EXERCISE DIRECTIONS: For this exercise, repeat the records below exactly and omit every picture.

ENTRIES SUPPLIED:

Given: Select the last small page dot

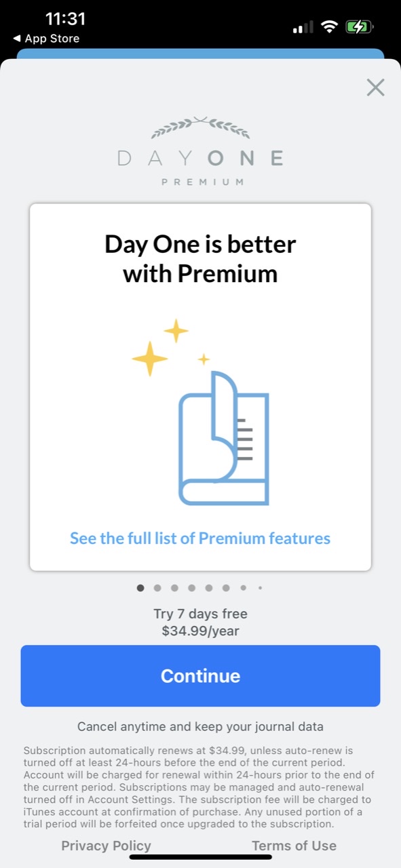Looking at the screenshot, I should click(260, 588).
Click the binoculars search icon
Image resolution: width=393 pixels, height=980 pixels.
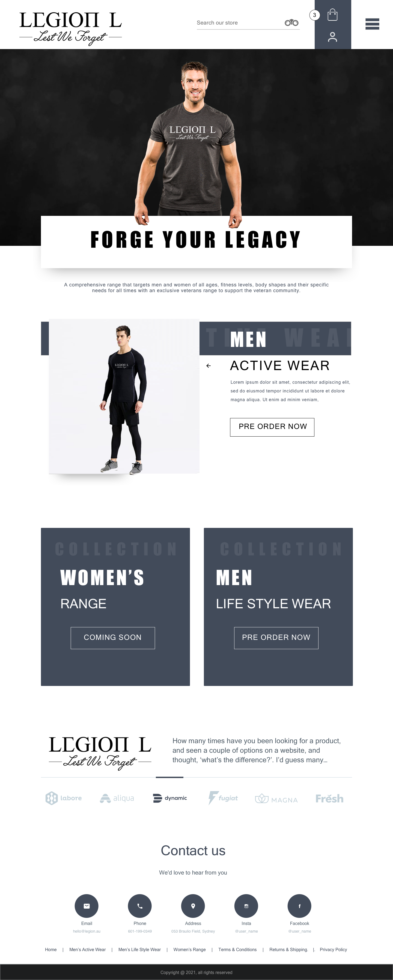click(x=292, y=23)
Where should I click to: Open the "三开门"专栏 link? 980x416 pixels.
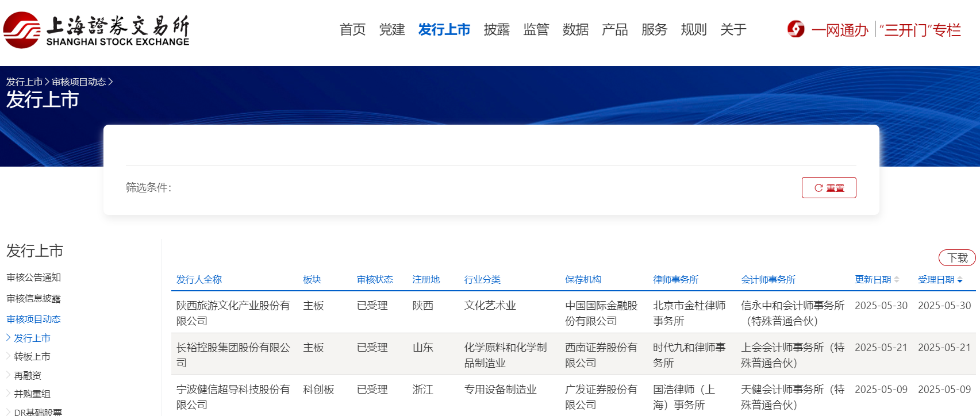[920, 30]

OUTPUT:
Given: Select the last small page dot

Looking at the screenshot, I should click(260, 588).
Click the binoculars search icon
Image resolution: width=393 pixels, height=980 pixels.
click(x=292, y=23)
Where should I click to: Open the "三开门"专栏 link? 980x416 pixels.
[920, 30]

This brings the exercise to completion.